In 1980–85, Preobrazhenskiy worked under cover as a TASS correspondent at the KGB station in Tokyo. He recruited Chinese scholars for the Soviet Scientific and Technical Intelligence. In July 1985, the Japanese police arrested him at a meeting with his Chinese agent, and he was transferred back to Moscow. He described these events in book “The Spy Who Loved Japan” published in 1994.

==Writer and journalist==
In 1991, Preobrazhenskiy left the KGB and started authoring books and articles about Russian state security services and on various political subjects. In 1993–2002, he worked as a columnist for the Moscow Times newspaper.

He fled to the United States in January 2003, after several episodes of harassment by Russian state security services. He was granted political asylum in March 2006.

He is a regular guest on the Voice of America and has been a lecturer at Columbia, Georgetown and Johns Hopkins Universities as well as an invited speaker at The Intelligence Summit. His most recent book is titled "KGB/FSB's New Trojan Horse: Americans of Russian Descent"

==Statements==
Preobrazhenskiy had numerous meetings with the former FSB officer Alexander Litvinenko and commented on his assassination:

I have no hesitation to say that he was murdered by Vladimir Putin, who considered him to be his personal enemy. Putin is very vulnerable to criticism. He has the inferiority complex. And Litvinenko knew a lot about Putin, about his drawbacks, about his connections with some political forces which are not disclosed even now, because Litvinenko knew Putin personally. And Putin was the person who dismissed Litvinenko from the FSB.
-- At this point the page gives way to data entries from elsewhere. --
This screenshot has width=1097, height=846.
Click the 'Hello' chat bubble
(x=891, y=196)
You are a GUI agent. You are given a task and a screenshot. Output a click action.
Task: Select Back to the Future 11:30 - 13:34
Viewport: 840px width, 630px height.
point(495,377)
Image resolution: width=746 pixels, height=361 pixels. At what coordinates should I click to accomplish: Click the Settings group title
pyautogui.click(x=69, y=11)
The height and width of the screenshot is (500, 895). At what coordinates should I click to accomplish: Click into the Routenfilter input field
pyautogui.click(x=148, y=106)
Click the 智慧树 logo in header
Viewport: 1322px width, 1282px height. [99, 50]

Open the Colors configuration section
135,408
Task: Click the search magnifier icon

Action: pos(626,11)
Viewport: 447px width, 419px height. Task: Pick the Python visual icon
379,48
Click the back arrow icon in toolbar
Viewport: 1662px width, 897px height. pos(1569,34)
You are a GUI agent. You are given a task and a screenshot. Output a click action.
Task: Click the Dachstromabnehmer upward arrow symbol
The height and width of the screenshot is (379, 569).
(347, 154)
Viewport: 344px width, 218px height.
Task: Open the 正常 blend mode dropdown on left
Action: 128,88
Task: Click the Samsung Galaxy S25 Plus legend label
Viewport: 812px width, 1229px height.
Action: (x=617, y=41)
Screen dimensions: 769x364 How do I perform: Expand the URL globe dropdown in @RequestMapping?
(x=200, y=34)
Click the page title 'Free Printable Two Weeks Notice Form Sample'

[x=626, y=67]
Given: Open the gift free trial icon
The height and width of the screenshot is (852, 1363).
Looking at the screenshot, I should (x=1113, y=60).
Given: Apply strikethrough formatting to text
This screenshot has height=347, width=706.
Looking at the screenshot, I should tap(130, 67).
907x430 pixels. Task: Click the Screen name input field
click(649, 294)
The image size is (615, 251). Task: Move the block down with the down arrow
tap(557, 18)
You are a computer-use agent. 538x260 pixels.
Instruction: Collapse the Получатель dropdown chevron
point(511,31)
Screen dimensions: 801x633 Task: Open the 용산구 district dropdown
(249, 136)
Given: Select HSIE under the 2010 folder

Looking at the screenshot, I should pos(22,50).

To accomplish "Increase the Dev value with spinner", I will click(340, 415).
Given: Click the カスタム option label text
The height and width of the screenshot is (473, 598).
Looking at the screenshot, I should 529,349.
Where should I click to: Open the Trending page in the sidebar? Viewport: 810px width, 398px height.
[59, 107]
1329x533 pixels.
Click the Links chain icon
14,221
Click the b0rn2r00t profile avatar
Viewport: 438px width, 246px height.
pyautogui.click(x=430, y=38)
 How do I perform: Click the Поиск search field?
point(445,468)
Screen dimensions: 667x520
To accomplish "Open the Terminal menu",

According to Preobrazhenskiy, Putin initially worked in the 5th KGB department that was responsible for suppression of internal dissent in the country

==Articles and interviews==
- His interview, RFE/RL <--Interview:Broken Link
- Interview about his new book, Voice of America
- Russian Orthodox Church and KGB His interview, Voice of America
- Poisonings of priests in Russian Orthodox Church outside of Russia, Part I
- Poisonings of priests in Russian Orthodox Church outside of Russia , Part II
- Poisonings in Russian Orthodox Church outside of Russia (more detail)
- Discussion of his articles about Russian Orthodox Church

==Books==
- Unknown Japan. Преображенский К.Г. Неизвестная Япония. - М.: АО "Япония сегодня", 1993. - 286 с.: ил.
- KGB in Japan. Spy who loved Tokio. Преображенский, Константин Георгиевич. КГБ в Японии. Шпион, который любил Токио. - М. : Центрполиграф, 2000. - 455, [2] с., [4] л. портр. : ил. - (Секретная папка).
- Back from the Dead: The Return of the Evil Empire, with Cliff Kincaid of Accuracy in Media, J. R. Nyquist, and Toby Westerman, Amazon Standard Identification Number=B00MHGG784 (2014)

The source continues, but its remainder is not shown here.